Donc les deux hélices sont équivalentes en termes de consommation et vitesse de rotation. Je n'ai pas mesuré la poussée, je ne suis pas équipé pour le faire sérieusement. En tenant l'avion j'ai eu l'impression que ça tirait plus avec la tripale, qui par ailleurs est très silencieuse.

J'ai regardé dans Drivecalc pour voir le résultat dont ils disposent et c'est assez différent : consommation plus faible d'environ 20 % sur la tripale que sur la bipale, vitesse de rotation légèrement plus élevée pour la tripale. Et traction beaucoup plus faible de la tripale. Bizarre ...

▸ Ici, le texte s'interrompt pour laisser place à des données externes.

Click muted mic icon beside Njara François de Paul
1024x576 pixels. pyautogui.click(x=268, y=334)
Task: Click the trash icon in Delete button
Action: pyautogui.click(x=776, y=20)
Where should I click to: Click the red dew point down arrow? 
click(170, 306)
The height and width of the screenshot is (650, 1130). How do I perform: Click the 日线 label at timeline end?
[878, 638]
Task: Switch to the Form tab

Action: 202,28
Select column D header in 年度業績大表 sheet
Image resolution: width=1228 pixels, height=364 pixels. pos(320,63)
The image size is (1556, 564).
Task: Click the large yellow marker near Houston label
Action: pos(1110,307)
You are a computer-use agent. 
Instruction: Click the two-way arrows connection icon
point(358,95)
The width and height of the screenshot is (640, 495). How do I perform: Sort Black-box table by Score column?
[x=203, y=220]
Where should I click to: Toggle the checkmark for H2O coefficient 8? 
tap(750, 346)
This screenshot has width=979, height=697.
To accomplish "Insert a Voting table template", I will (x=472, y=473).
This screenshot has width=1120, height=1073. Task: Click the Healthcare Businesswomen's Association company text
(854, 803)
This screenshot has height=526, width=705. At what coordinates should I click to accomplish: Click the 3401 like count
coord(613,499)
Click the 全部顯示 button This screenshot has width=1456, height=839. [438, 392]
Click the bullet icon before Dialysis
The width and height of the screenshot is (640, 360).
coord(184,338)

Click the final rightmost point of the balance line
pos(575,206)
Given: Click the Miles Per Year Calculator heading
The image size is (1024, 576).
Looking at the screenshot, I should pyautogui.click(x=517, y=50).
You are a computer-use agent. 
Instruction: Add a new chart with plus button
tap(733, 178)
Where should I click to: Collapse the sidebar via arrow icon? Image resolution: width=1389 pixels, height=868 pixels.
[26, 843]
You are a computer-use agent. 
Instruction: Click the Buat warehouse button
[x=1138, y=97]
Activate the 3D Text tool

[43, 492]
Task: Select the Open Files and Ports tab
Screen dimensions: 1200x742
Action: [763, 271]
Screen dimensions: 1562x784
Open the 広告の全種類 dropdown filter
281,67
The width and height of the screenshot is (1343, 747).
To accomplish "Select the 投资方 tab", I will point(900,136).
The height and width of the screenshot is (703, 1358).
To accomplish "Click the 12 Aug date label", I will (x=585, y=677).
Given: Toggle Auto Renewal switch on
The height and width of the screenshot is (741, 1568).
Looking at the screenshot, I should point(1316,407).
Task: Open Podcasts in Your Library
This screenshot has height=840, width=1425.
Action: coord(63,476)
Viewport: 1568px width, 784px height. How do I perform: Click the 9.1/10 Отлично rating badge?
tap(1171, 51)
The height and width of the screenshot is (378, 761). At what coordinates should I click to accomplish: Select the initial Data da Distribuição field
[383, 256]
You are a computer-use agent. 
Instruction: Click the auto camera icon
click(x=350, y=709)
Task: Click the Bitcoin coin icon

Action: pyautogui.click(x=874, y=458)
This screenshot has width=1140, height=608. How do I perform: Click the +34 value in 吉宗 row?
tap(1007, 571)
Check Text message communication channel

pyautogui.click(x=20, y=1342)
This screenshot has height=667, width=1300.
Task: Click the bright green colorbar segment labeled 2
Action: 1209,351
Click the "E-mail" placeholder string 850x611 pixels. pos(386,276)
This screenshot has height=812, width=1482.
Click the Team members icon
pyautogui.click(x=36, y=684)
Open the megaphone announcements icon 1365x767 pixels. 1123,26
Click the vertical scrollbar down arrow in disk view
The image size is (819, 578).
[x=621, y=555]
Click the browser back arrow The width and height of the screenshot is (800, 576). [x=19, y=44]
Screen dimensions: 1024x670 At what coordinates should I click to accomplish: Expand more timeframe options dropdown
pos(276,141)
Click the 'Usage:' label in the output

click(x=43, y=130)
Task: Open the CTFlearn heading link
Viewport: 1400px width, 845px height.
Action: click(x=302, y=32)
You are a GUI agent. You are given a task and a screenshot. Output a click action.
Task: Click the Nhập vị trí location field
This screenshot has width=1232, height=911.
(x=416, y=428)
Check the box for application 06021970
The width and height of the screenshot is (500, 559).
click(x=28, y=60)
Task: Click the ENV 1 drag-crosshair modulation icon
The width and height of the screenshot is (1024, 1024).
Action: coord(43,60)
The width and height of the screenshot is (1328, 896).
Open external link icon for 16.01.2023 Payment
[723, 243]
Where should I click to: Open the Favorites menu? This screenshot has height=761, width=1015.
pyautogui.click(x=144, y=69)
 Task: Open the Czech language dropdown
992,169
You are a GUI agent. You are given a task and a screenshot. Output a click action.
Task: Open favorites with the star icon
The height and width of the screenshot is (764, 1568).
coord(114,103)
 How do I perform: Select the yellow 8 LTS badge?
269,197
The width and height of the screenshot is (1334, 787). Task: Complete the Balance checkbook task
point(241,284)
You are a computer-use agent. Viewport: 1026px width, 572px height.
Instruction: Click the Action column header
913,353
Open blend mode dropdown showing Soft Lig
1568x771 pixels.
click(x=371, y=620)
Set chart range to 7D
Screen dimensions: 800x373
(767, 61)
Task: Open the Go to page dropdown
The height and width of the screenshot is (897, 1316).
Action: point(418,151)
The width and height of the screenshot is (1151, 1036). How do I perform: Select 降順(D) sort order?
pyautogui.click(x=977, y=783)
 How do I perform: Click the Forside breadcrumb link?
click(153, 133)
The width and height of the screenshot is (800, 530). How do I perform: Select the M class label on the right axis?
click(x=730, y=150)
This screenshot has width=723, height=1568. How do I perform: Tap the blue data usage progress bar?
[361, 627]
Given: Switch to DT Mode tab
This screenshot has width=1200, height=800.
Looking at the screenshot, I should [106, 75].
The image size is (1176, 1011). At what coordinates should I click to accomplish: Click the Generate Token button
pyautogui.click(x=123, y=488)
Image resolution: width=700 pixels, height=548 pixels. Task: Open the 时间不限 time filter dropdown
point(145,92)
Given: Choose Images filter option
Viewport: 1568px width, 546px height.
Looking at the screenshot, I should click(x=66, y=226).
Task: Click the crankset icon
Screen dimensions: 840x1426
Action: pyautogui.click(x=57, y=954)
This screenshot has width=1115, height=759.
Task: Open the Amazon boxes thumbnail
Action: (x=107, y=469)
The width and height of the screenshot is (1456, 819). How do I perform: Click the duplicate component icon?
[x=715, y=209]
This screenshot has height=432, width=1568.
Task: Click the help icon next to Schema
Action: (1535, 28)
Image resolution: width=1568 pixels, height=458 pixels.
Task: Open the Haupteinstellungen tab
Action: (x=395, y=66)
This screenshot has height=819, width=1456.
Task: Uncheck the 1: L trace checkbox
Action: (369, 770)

Bon, pour ma part je suis sur de mes mesures, et en ce qui concerne la traction je ne m'inquiète pas. parfois il y a des résultats bizarres dans Drivecalc. Donc je vais essayer cette hélice tripale qui donnera un apspect sympa à l'avion, même si les Spitfire IX étaient équipés d'une quadri pale. La tripale a toutefois été montée sur les premières versions, jusqu'au MK5 qui est quasiment identique au MK9 la différence principale étant le type de moteur ... et l'hélice.

 

Ce changement d'hélice va nécessiter l'utilisation d'un cône tripales. En 63 mm de diamètre, hybride (plateau en alu et cone en plastique) je n'ai pas l'impression que ça existe... je pense que je vais essayer d'en fabriquer un en impression 3D. A suivre ...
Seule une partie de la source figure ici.